- TEXT PROVIDED:
=== Section Start ===

You’re living with adult ADHD. You feel pulled in all directions. You’re either missing your deadlines or afraid you will. And then there’s that persistent inner voice telling you that you won’t be able to manage whatever comes next.
You’re aching for calm and a sense of control. You’re fully aware of what needs to change.
You can have all the insight and motivation in the world, but it won’t be enough to change your behaviour. Old patterns and limiting beliefs will keep you exactly where you are – every time.
It’s this awareness, along with the ache for something better, that you’d think would be the sweet spot for change. After all, you’re highly motivated. You want to grow. Evolve. But it’s just not happening for you.
Yes, I’m ready
What you believe becomes your experience.
Do you tell yourself, “This is just how my brain is!” as if the symptoms of ADHD are immutable? Unchangeable?
Do you tell yourself, “This is how I am!” as if you’re identifying with the diagnosis? Limiting yourself to the symptoms?
It’s great that you’re noticing all this. Now you get to go a little deeper still.
Ask yourself:
- What am I believing about myself that keeps me in my patterns?
- What am I believing about ADHD that I doubt I can change?
- What makes me believe that I AM my ADHD symptoms?
- How do I behave when I’m believing these thoughts? Try again? Or give up?
Choose a New Way of Being
When you believe that your brain and behaviour can change, you invite expansiveness and openness. You’re naturally curious. You look around and you see options for strategies that you’d never seen before. You’re focused on how you can learn, so nothing is really a problem. Everything will have a potential solution. Rabbit hole? An opportunity to refocus. Missed deadline? An opportunity to perfect your systems. Failing at work? An opportunity to deepen your self-compassion.
5 Inner Skills for Successful Transformation with Adult ADHD
1. Cultivate the belief that you are capable of learning and growing – even with ADHD.
Write down a reminder of your natural ability to learn and put it where you can see it. Watch how you talk to yourself. If you hear, “It’s just the way I am.” counter it with, “I’m brave and I’m learning how to shift my behaviour.”
2. Plan ahead for that inevitable moment when you’re going to feel discouraged or believe you can’t change.
Where will you find the inspiration you deserve? What note in a bottle do you want to leave for yourself?
(hint: make sure it includes a strategy!)
3. When you fail to meet your expectations, turn back to your objective. Show yourself compassion.
Ask yourself, “What would help me right now to be extra kind to myself? What do I need to do differently to get a better result? What would help me at the point of performance?”
4. Turn into the wind. Don’t avoid what feels hard. Transformation comes in the hard places.
Ask yourself, “What would make this task feel more doable? How can I support myself so that I actually do it?” Remember, it always feels worse in your imagination.
5. Be committed to reality – not the stories told to you by your ADHD brain.
The unvarnished truth has all the information you need to find the best strategies and ways of being. Trust it.
I promise that this gets easier the more you do it. Give yourself the gift of this inner skillset. You’re worth it.

=== Section End ===

- EXERCISE SET:
**a.** According to the text on adult ADHD, where does transformation come?
**b.** Please reproduce the section of the adult ADHD text word for word, beginning at the words "Where will you" and stopping after "the hard places.".

Stored data entries
=== Section Start ===

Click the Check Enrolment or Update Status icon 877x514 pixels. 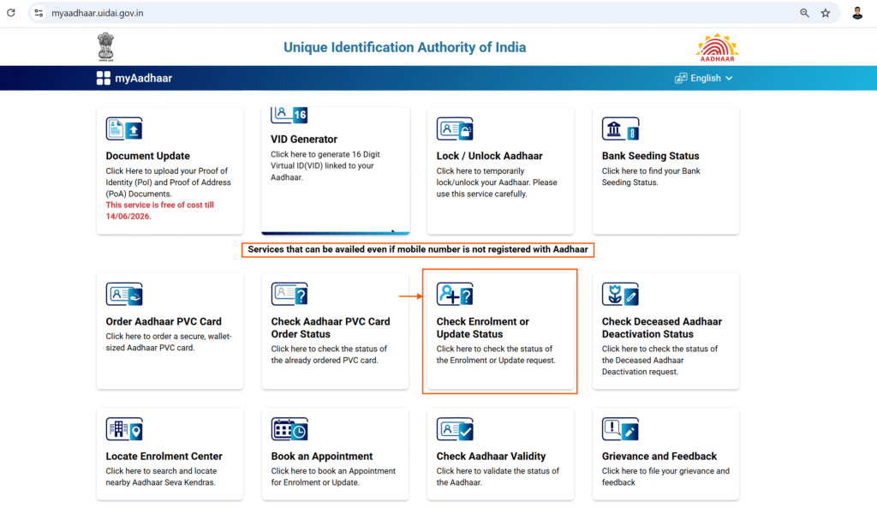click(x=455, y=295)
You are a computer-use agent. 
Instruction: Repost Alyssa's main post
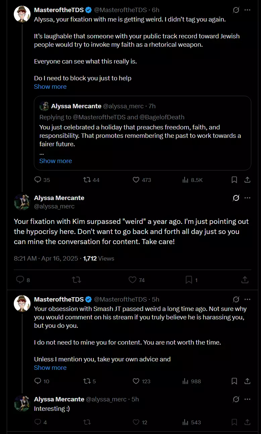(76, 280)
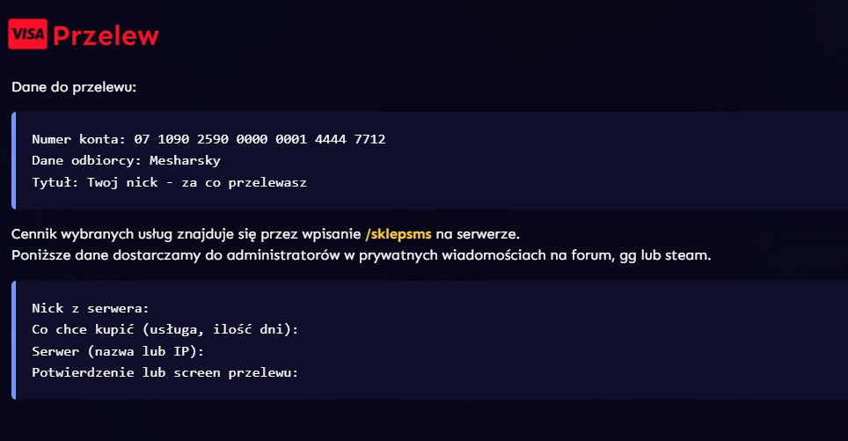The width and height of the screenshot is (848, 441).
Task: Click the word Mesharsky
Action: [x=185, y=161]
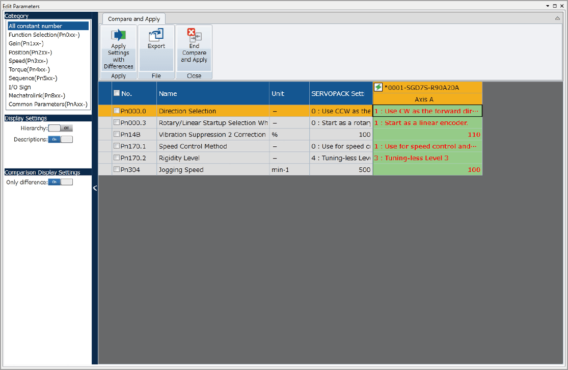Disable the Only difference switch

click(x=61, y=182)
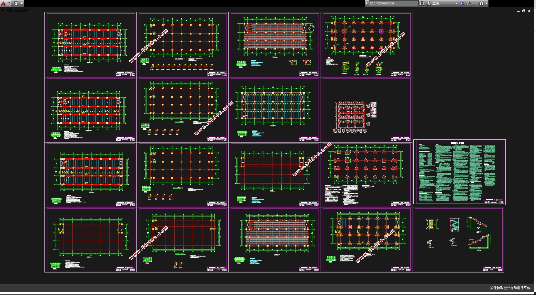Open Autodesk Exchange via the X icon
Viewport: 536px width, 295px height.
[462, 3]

=== Section End ===
=== Section Start ===

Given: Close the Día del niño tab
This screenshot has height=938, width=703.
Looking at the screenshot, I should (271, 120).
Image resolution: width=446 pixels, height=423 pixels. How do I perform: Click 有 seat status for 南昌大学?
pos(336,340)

=== Section End ===

- SOLUTIONS IN ORDER:
**a.** In the hard places.

**b.**
Where will you find the inspiration you deserve? What note in a bottle do you want to leave for yourself?
(hint: make sure it includes a strategy!)
3. When you fail to meet your expectations, turn back to your objective. Show yourself compassion.
Ask yourself, “What would help me right now to be extra kind to myself? What do I need to do differently to get a better result? What would help me at the point of performance?”
4. Turn into the wind. Don’t avoid what feels hard. Transformation comes in the hard places.